Actress known for Doctor in the House and Reach for the Sky

Born: June 27, 1921;

Died: January 19, 2019

MURIEL Pavlow, who has died aged 97, was a popular stage and screen actress known for playing sweet, wholesome women notably in such hit British films as Doctor in the House and Doctor at Large and the Douglas Bader biopic Reach for the Sky.

Born in Lewisham, south-east London, Pavlow – whose Russian father and Swiss-French mother changed their name from Pavlov in order to fit in – grew up in Rickmansworth, Hertfordshire and showed acting talent from an early age. She made her film debut at the age of 13 in the Gracie Fields musical Sing As We Go (1934).

In 1936, aged 15, she made her stage debut in Glasgow – playing a nine-year-old in a production of The Old Maid starring Hollywood actress Lillian Gish – at the King’s Theatre. She continued to be cast as children right up to her late teens when, thanks to John Gielgud, she finally landed a grown-up role – in the play Old Acquaintance.

Pavlow’s last juvenile role was in Quiet Wedding (1941) – a romantic comedy starring Margaret Lockwood – which was filmed during the run of Old Acquaintance. The war caused her to pause her acting career – she joined the Wrens – which resumed in the theatre with Terence Rattigan’s drawing-room comedy While the Sun Shines (1945), and on the screen in the thriller Night Train to Dublin (1946), with Robert Newton.

For the 1947 blackmail melodrama The Shop at Sly Corner, Pavlow was cast as the sweet, violin-playing daughter of shady antiques dealer Oskar Homolka. Derek Farr, who had been Margaret Lockwood’s leading man in Quiet Wedding, was cast as her love interest – to her great delight. “I nearly fainted because he was my pin-up, believe it or not, I thought he was marvellous, he had such wonderful blue eyes. And the first scene I had with him I had to come flying down the stairs and throw myself into his arms and kiss him. And that did it! I married him three months later.”

The 1950s saw Pavlow, by now under contract to Rank, become increasingly well-known, thanks to her performances in such diverse films as the Technicolor fashion melodrama It Started in Paradise (1952), the war movie The Maltese Story (1953), the Kay Kendall-Peter Finch comedy Simon and Laura (1955) and, especially, the hit comedies Doctor in the House (1954) and Doctor at Large (1956) in which she starred alongside Dirk Bogarde.
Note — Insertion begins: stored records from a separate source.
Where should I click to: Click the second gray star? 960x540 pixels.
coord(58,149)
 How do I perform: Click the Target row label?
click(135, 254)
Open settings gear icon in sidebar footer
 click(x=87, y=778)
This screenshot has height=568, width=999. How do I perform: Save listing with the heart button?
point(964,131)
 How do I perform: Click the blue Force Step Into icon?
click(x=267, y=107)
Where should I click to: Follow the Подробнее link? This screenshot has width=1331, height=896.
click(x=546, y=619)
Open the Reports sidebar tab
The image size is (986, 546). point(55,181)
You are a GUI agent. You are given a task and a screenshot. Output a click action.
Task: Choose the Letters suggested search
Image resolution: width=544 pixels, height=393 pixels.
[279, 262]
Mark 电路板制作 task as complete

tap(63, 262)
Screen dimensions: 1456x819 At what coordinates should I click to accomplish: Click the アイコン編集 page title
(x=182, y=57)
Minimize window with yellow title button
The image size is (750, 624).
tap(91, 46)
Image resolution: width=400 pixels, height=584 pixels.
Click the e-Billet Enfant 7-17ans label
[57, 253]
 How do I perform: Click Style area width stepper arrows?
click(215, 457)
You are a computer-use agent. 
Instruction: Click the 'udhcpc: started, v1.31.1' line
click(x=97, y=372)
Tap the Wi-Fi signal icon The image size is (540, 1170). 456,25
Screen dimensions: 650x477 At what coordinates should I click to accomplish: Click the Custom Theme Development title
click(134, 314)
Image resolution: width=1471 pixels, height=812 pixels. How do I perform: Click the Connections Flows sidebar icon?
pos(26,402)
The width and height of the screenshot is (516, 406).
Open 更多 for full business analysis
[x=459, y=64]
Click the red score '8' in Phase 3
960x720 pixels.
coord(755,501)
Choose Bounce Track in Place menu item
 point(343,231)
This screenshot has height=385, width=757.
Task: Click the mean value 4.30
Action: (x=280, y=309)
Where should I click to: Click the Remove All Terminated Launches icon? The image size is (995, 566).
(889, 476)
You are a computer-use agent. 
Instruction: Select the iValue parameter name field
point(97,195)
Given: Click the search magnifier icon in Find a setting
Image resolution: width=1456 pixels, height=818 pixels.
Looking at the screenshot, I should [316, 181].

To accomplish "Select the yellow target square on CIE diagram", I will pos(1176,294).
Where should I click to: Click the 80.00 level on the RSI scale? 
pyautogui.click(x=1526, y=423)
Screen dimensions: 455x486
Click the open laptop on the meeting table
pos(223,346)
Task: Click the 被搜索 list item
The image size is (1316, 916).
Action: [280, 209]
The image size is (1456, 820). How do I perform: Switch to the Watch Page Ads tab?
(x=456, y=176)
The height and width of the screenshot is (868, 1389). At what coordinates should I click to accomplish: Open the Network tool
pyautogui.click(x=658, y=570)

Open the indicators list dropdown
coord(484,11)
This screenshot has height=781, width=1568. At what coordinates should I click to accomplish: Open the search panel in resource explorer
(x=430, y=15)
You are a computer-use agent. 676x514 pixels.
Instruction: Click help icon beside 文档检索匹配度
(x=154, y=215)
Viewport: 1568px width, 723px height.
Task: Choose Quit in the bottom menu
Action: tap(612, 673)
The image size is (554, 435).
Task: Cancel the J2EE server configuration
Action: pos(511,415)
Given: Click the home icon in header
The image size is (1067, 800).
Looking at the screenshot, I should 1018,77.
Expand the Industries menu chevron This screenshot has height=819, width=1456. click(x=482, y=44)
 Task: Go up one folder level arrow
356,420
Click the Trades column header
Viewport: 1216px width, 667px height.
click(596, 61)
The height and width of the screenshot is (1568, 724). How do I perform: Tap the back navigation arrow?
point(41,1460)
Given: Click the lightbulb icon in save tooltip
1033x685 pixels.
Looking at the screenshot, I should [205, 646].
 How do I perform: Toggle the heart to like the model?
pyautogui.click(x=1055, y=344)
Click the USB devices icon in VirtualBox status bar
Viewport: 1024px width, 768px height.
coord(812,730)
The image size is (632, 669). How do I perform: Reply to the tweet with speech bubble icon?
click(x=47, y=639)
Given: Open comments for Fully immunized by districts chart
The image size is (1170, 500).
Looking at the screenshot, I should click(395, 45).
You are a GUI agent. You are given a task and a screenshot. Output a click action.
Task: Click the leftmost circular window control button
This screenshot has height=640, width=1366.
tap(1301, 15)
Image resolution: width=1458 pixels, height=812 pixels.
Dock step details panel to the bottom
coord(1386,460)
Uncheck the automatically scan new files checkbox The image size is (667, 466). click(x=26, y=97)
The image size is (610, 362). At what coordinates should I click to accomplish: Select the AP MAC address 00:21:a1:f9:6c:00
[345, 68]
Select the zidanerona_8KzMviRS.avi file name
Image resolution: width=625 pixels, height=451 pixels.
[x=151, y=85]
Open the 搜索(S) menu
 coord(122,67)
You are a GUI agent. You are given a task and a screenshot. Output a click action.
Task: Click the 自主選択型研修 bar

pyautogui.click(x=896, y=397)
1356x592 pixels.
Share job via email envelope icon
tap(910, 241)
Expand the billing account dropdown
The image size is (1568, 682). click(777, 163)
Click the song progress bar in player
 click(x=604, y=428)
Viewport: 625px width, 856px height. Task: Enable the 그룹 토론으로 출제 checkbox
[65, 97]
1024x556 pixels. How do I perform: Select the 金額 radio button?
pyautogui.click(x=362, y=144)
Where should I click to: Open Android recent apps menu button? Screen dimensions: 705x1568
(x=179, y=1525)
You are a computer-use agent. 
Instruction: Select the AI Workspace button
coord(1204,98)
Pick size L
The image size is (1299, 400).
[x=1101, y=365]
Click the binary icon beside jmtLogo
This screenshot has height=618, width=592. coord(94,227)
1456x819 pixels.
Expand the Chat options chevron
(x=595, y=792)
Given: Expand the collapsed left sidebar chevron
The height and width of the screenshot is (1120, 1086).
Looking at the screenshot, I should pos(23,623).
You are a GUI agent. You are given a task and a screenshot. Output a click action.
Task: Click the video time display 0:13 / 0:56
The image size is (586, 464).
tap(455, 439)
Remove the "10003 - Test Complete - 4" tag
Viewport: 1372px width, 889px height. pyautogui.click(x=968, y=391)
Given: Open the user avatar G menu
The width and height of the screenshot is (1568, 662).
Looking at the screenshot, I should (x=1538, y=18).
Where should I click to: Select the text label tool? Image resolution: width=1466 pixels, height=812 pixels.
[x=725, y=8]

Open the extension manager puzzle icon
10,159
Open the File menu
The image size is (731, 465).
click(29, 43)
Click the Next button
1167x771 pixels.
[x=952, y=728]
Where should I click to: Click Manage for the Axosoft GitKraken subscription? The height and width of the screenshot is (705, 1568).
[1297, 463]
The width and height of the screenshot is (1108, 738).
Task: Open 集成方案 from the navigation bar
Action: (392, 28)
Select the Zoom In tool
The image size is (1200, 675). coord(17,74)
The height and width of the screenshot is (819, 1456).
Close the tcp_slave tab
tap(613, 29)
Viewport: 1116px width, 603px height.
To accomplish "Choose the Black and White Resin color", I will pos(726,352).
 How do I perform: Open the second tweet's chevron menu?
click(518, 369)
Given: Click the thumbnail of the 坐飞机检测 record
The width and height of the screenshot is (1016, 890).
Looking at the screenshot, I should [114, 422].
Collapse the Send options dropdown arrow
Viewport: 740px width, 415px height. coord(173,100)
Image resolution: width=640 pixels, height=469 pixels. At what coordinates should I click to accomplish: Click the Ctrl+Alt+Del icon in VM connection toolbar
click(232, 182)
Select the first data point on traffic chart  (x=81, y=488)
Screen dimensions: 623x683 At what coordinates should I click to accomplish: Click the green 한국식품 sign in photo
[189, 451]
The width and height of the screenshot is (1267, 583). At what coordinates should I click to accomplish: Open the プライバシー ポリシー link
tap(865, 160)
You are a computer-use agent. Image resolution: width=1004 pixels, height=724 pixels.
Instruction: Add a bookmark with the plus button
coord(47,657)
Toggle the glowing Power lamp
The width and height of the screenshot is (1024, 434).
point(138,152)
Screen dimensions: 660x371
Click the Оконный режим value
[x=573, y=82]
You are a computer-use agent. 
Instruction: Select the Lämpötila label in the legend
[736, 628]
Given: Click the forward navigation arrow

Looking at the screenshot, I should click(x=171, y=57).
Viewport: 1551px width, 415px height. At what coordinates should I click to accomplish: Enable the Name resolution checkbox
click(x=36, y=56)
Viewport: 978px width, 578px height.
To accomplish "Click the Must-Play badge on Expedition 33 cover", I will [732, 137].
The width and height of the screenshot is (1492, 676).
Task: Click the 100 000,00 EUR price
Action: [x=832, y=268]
Having read Paul Brickhill’s book Reach for the Sky, Pavlow lobbied to be cast as Thelma, the supportive wife of Douglas Bader (Kenneth More), the amputee fighter pilot, in the film adaptation in 1956. Her performance cemented her reputation as the archetypal loyal wife/wholesome girlfriend.

On stage, too, Pavlow enjoyed a good run in her thirties. Her season at the Shakespeare Memorial Theatre at Stratford-upon-Avon, in 1954, saw her play such roles as Titania in A Midsummer Night’s Dream and the Biancas in The Taming of the Shrew and Othello.

After a handful more films at Rank plus a role in the first of Margaret Rutherford’s Miss Marple outings – Murder She Said (1961), film offers evaporated, and Pavlow concentrated on the theatre, often appearing with Farr, notably on tours of Australia with the plays Odd Man In and Mary, Mary. She also popped up on TV dramas throughout the following decades, notably Dixon of Dock Green, Emmerdale, The Bill and House of Cards.

Farr died in 1986, and Pavlow was last seen in the all-star Stephen Poliakoff drama Glorious 39 in 2009.